--- Data shown ---
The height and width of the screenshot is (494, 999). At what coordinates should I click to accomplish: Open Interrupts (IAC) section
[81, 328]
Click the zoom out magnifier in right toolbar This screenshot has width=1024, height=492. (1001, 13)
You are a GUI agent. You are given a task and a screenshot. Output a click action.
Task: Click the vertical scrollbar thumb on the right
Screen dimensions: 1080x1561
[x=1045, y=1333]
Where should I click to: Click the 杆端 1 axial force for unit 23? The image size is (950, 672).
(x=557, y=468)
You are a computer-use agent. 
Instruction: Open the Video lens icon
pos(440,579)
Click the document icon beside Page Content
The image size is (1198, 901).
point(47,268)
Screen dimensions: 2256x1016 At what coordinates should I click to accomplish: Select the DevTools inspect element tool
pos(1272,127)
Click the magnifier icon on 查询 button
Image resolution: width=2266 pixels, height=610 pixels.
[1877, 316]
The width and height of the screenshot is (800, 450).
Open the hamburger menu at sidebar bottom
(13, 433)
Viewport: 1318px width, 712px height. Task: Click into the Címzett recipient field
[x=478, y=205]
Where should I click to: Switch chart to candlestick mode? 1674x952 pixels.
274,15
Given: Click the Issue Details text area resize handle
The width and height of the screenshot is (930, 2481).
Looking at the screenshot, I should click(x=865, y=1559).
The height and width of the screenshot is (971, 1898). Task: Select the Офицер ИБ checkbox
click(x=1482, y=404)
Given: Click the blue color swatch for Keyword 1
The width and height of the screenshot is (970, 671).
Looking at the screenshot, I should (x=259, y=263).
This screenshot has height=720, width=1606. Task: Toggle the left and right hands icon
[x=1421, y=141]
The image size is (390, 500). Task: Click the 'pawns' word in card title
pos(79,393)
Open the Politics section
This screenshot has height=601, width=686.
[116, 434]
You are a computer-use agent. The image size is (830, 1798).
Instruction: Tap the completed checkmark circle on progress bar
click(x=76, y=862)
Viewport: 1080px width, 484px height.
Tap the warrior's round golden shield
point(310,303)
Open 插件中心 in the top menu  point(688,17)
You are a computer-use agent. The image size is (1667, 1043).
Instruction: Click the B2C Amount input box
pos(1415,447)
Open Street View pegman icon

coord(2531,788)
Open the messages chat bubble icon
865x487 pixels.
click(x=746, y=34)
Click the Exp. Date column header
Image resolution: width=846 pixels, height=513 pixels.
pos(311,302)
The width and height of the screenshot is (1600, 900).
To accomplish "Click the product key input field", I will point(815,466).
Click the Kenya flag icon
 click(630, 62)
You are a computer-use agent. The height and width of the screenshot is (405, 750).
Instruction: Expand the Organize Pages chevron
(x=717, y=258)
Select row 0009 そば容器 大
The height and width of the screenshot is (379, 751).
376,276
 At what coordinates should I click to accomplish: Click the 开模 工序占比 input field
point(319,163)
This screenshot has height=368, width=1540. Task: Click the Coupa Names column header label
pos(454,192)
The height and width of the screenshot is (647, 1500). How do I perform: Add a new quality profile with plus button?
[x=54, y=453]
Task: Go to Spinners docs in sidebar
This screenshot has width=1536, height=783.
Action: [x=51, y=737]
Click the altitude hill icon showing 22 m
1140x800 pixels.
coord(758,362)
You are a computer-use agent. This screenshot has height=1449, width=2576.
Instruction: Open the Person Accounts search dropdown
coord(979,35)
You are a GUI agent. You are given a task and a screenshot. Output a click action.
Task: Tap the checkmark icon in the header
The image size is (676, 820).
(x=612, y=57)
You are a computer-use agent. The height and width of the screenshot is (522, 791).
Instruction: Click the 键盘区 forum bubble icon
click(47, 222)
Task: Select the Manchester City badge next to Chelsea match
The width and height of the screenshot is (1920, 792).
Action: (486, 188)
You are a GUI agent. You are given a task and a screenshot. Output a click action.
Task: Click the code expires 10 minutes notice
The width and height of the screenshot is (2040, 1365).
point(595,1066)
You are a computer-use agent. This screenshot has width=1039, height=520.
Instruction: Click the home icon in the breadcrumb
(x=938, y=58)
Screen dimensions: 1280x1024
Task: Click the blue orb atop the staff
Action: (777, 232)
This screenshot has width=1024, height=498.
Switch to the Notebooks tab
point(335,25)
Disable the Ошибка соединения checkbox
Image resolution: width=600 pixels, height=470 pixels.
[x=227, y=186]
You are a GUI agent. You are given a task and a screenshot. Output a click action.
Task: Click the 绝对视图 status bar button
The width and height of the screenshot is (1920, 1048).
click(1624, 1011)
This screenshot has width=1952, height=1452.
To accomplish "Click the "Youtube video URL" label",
---
### Work to do
Convert the rows above, from the first one through the line containing "(x=557, y=468)", into a two-column CSV with the header instruction,click_point. Write one line per row, with its text under instruction and its answer under click_point, each field in double quotes and any line breaks replaced by spaces.

### Correct answer
instruction,click_point
"The height and width of the screenshot is (494, 999). At what coordinates should I click to accomplish: Open Interrupts (IAC) section","[81, 328]"
"Click the zoom out magnifier in right toolbar This screenshot has width=1024, height=492.","(1001, 13)"
"You are a GUI agent. You are given a task and a screenshot. Output a click action. Task: Click the vertical scrollbar thumb on the right Screen dimensions: 1080x1561","[x=1045, y=1333]"
"Where should I click to: Click the 杆端 1 axial force for unit 23? The image size is (950, 672).","(x=557, y=468)"